Unfortunately, the people evangelizing lemmy on other platforms like reddit, continue to link specific popular servers, rather than join-lemmy.org or server pickers that sort by random. And people also tend to just link their own home server as a sign-up, instead of join-lemmy.org, so we'll likely continue to see centralization problems.
We're doing what we can to fight it, but other need to also.
I would love to see some community driven livestreams or events, where we could fund the developers ourselves through donations. We're all refugess from reddit, but that doesn't mean we have to be "libre reddit." I think we could easily fund ourselves if we fostered more of a connected sense of community through events and conversations, turn this group of websites into something more than just friendly social media.
@nutomic recently added Donation dialogs, which adds support for wikipedia-style banners (which are annoying, but they work). I think most of lemmy's problems could be solved if we were able to add a few more full time devs. We currently don't even have a single dev funded.

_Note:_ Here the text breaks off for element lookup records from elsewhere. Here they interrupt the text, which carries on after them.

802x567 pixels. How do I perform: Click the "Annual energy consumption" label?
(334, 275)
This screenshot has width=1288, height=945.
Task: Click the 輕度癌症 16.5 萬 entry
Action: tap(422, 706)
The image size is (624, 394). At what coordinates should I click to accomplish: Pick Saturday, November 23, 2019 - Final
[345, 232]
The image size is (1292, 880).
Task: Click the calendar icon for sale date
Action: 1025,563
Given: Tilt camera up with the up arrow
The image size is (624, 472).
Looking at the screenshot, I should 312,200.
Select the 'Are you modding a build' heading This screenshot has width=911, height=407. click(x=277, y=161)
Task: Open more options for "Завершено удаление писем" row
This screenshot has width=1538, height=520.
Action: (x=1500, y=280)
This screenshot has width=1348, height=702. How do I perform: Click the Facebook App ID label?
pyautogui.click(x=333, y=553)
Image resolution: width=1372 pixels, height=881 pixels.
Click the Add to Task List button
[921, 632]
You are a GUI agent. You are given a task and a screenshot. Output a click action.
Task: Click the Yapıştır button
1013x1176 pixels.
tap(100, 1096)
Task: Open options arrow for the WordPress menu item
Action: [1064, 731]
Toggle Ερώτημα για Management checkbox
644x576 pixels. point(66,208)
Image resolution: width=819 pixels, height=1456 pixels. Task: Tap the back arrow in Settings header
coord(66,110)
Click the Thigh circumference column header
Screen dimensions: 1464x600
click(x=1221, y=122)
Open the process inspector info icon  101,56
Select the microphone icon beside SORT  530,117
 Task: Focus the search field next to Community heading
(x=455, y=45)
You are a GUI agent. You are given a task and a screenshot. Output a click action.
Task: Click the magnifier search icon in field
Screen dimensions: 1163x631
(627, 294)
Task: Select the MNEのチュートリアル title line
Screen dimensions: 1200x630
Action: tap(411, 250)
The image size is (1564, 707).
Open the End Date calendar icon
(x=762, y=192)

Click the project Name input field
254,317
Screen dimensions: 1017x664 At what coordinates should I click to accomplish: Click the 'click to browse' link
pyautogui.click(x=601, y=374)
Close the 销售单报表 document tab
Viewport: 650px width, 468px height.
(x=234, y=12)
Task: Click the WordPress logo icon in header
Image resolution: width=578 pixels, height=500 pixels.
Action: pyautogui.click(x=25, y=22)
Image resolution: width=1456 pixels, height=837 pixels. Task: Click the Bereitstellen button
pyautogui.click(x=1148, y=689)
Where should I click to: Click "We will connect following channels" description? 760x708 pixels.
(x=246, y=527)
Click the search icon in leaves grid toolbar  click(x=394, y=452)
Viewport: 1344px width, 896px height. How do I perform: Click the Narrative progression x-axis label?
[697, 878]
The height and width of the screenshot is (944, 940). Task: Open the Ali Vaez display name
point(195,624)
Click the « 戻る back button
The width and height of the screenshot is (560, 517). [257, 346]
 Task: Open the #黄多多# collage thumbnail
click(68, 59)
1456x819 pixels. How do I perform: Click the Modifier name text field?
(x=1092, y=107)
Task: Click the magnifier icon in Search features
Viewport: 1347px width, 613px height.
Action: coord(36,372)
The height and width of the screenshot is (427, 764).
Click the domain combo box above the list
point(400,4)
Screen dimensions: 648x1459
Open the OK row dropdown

I am new to Lemmy, so haven’t really looked into if the following is possible but can I create groups of communities with a similar topic across multiple instances?
Do you have any plans to make it easier to manage the images stored in pictrs? One issue I have is that I used to proxy images, I no longer do that, but now I have like 300GB on backblaze doing nothing. In this post I outlined more precisely what I mean.
This is something which should be handled by external tools, for example lemmy-thumbnail-cleaner.